担当員にカーナビなんていらない(平成16年12月5日)

 私は現在担当員ではないが、自分は昭和の担当員という意識を持っている。今ではすっかりおやじになってしまった絶滅寸前の昭和の担当員だ。どこの社でも、現役の担当員で昭和の時代から担当やってる人間は少数派になっているのではないか。おやじになってしまったからか、例によってまた今時の若いモンはの話になってしまう。

 以前にも書いたことがあったかも知れないが、かつて我が社で地方を回る担当員にレンタカー制度が導入された時、その説明会で、ニッポンレンタカーの担当者に「カーナビついてますか」と聞いた奴が居て、後ろの方から「担当員はカーナビなんか使うんじゃねえよ」と叫んだ私である。今でもその思いは変わらないばかりか、益々強くなっている。日本の若者はどんどん低きに流れている。ただでさえ地図の見方一つ知らないのに、カーナビに頼っていれば、その地区についてその特色も、住んでいる層も詳しくなるものはいないだろう。店と言えば、店主と店舗と従業員だけで、区域という重要な要素についてはどこかに置き去られてしまう。

 これもまたよく言っていることだが、担当は、その地区において、自系統の新聞販売に関しては全知全能の神でなければならない。担当員は区域に応じた販売戦術を考える必要がある。社の看板=権力をバックにして、ただ増やせ増やせというなら、担当員なんて誰でも出来る。長野県なら長野県、都内中部なら都内中部という地区を歩いて、自分の目で区域を見て、ここではこういった手法が適当だという物を見出さなければならない。もちろん都内なんて車で回るのは馬鹿げているのは重々承知の上だ。そして、そうした中から副産物も出てくる。そもそも長野の担当をやっていなければ、中越地震で長野県側からの方が確実に被災地に早く近づけるなどという発想は出てこないだろう。地図を見て瞬時にどこが近いか見分ける能力と、過去に近くまで行っていたという経験の賜物である。

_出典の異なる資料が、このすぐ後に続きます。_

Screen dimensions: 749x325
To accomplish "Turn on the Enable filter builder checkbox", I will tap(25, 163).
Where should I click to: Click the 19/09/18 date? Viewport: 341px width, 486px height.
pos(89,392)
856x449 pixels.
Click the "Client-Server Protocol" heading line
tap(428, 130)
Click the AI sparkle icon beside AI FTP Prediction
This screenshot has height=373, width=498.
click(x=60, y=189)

 地図の読めない担当にはそれが出来ないというのが私の持論である。カーナビに頼っていれば、カーナビの辿るラインしか分からない。地図を見て、地形、道路を覚えてから、自分の目で確かめつつ走り回ることで、区域が見えてくる。最近はむやみやたらと区域を削ったり、くっつけたりすることが多いわけだが、それは区域を知らなければおかしな区域を自ら作り出してしまうことになる。迷惑するのは、そこの店主と次の担当員だ。

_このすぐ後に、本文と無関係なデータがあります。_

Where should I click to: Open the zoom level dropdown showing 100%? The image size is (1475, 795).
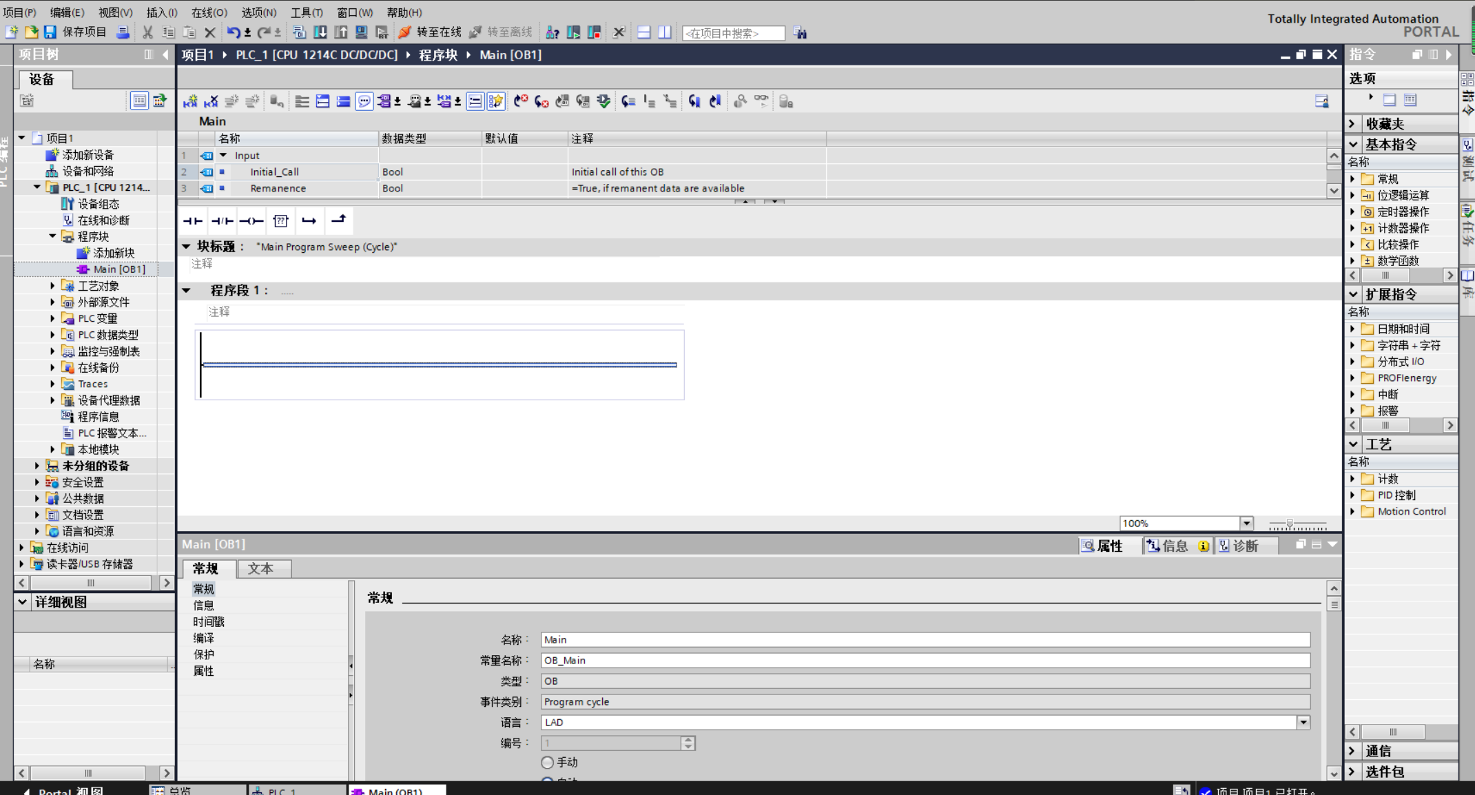click(x=1247, y=523)
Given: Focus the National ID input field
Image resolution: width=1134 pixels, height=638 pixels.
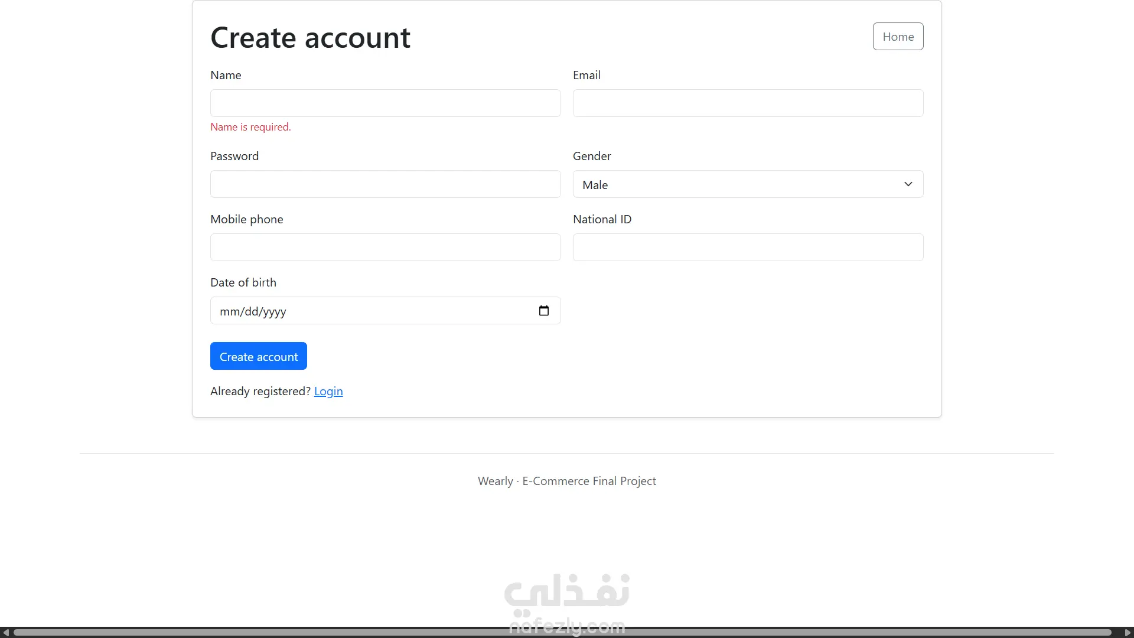Looking at the screenshot, I should pos(748,248).
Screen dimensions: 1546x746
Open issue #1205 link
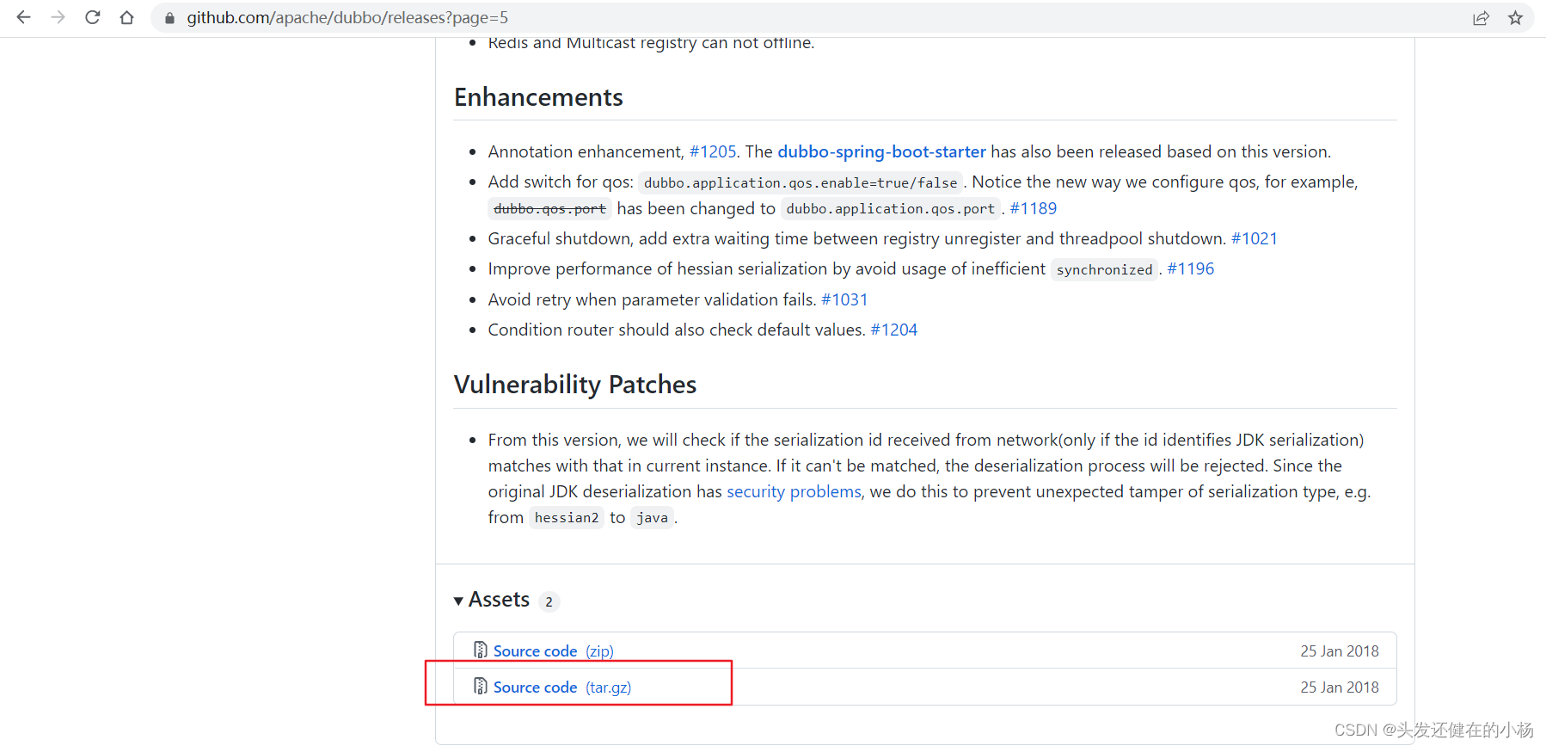tap(713, 152)
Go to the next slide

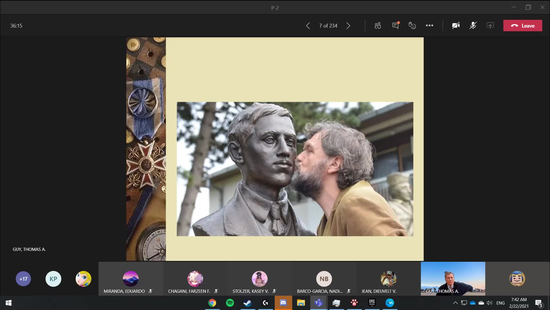pos(348,26)
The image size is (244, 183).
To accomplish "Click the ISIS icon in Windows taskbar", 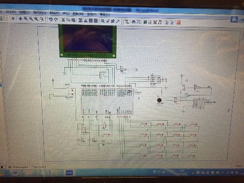I will (69, 173).
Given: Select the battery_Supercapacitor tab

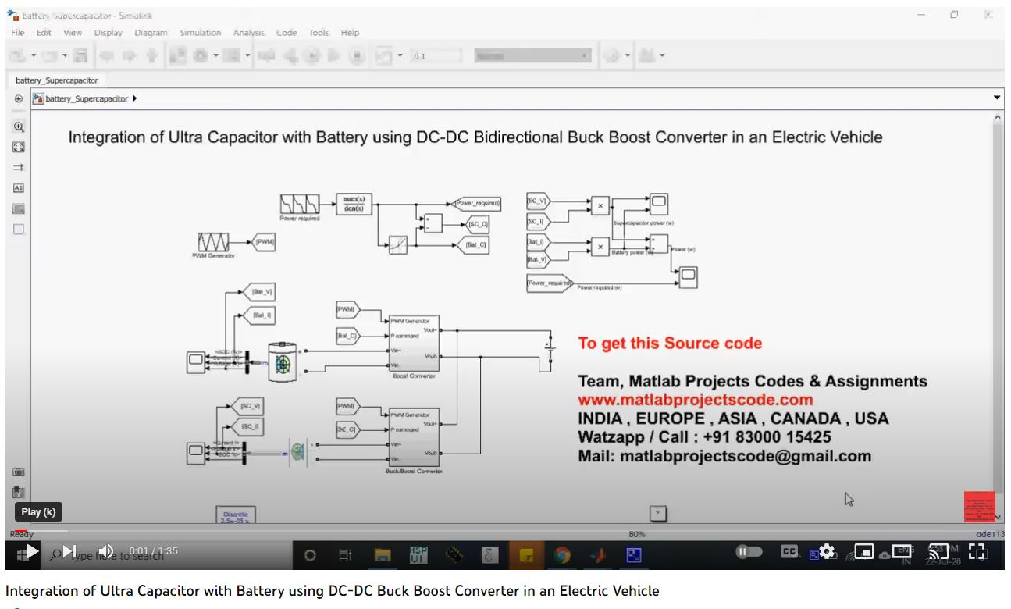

 自分の区域内にある町字名くらい聞いたらどの辺と分かれよ。といいたい今日この頃なのだが、書類ばっかり書かされて、そんな余裕のない担当員は可哀想だなあなどと思いつつ、担当生活15年で10箇所の担当をした知識をベースに毎日毎日区域台帳とにらめっこしてますます地理に強くなっていく私なのだった。